Making the right decisions on what company to buy and when to buy it can significantly influence a company’s success.

It would be interesting to see reactions to the writer’s proposals versus a “what is a moat” and “does Zoom have it” debate.

All the best,

Raymond

21 Likes

Zoom is the only service that designed an elegant and easy to use solution that doesn’t require both participants to be a paying Zoom customer.

I am not arguing that Zoom may be fairly well protected, but I am fairly sure most other services require only the organizer to be subscribed. All the other participants just need to download the client. GoToMeeting is definitely that way.

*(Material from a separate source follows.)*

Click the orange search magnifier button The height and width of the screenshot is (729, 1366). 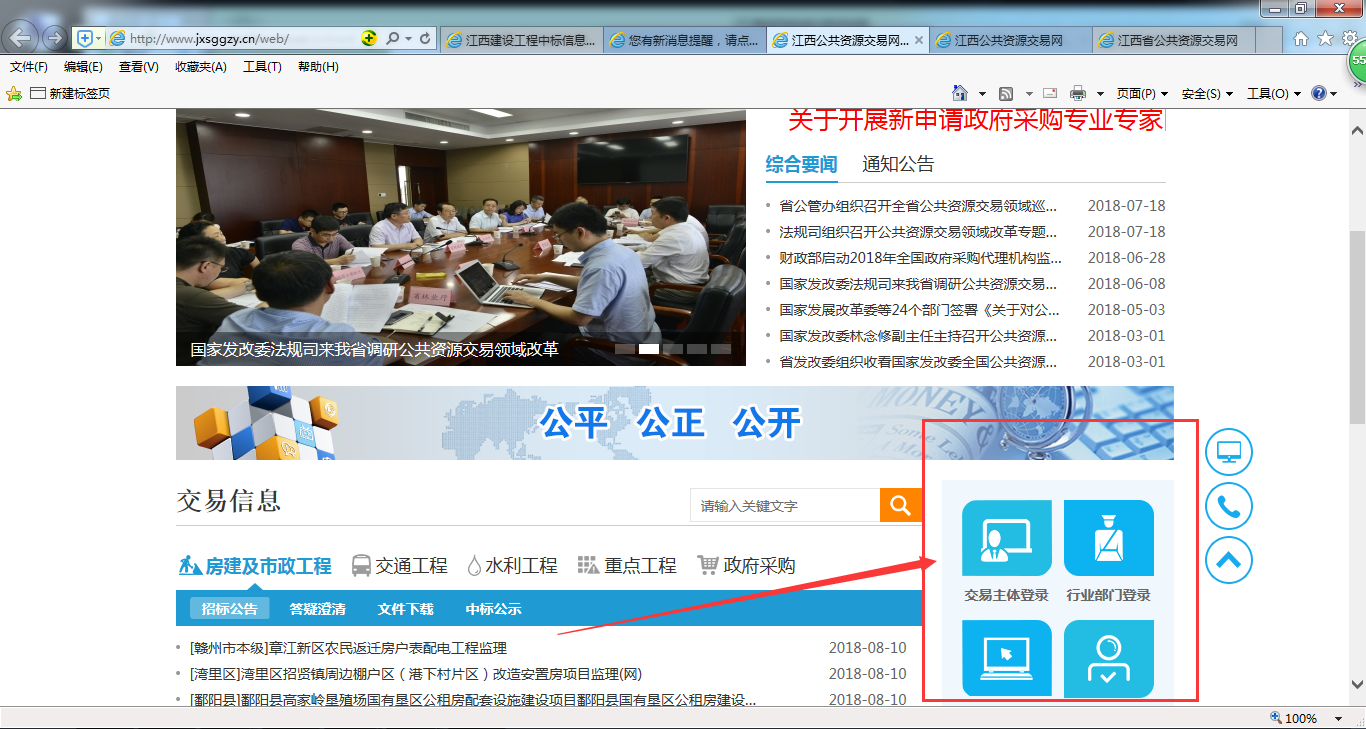pos(900,505)
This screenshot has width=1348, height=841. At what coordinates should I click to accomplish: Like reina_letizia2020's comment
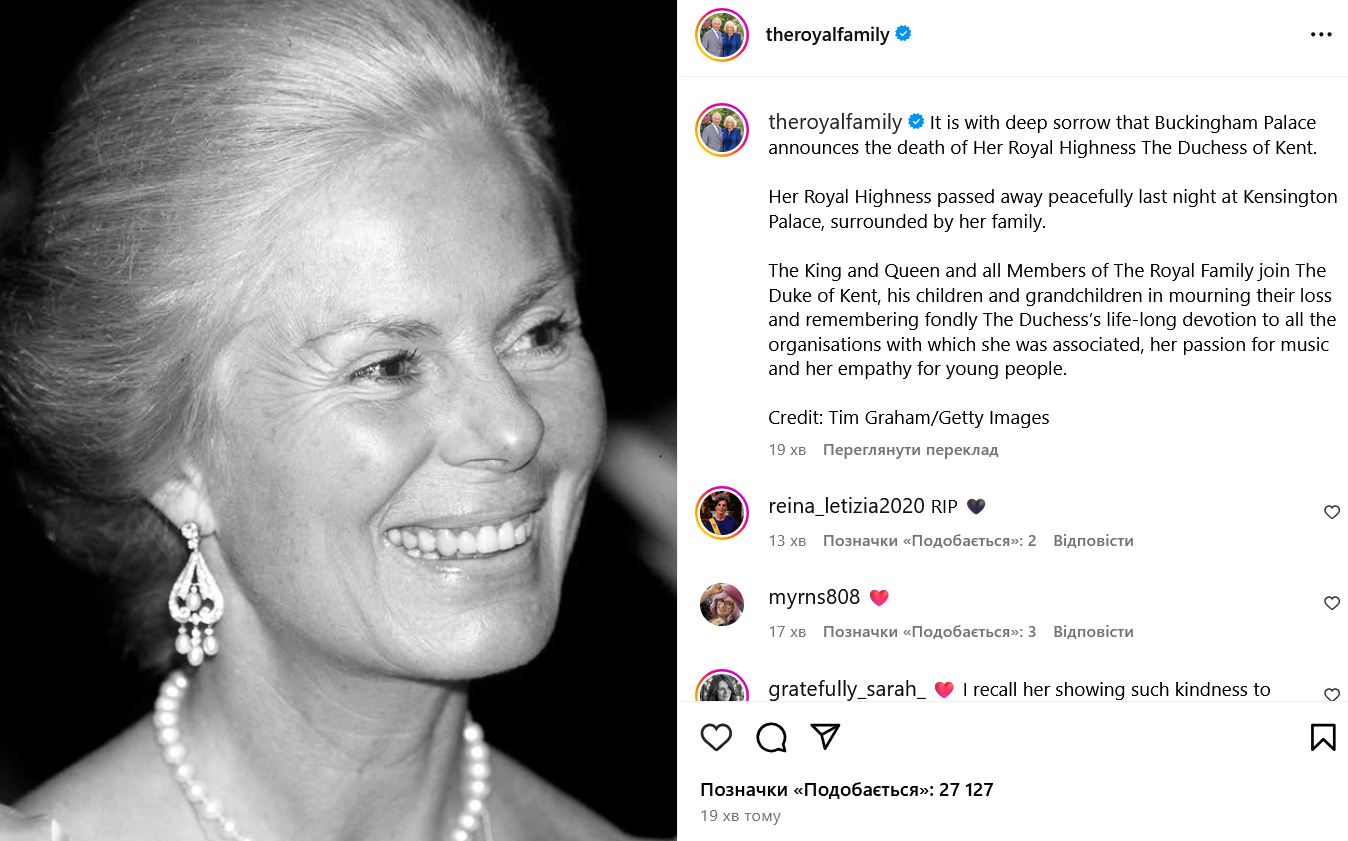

Correct. But by this definition, you’ve reduced the competitive set down from all the platforms that provide video chat (Facebook, Google, Apple, etc.) to just the subset that offers paid video conferencing software. Of which there are just a handful and none of them have any scale that comes close to Zoom except for WebEx. In this subset, the network effect will act as a moat given Zoom’s significant scale.

Zoom is a verb now in everyone’s dictionary.

Anybody remember the days when using a trademark as a verb was guaranteed to bring the lawyers out of the woodwork by the hundreds?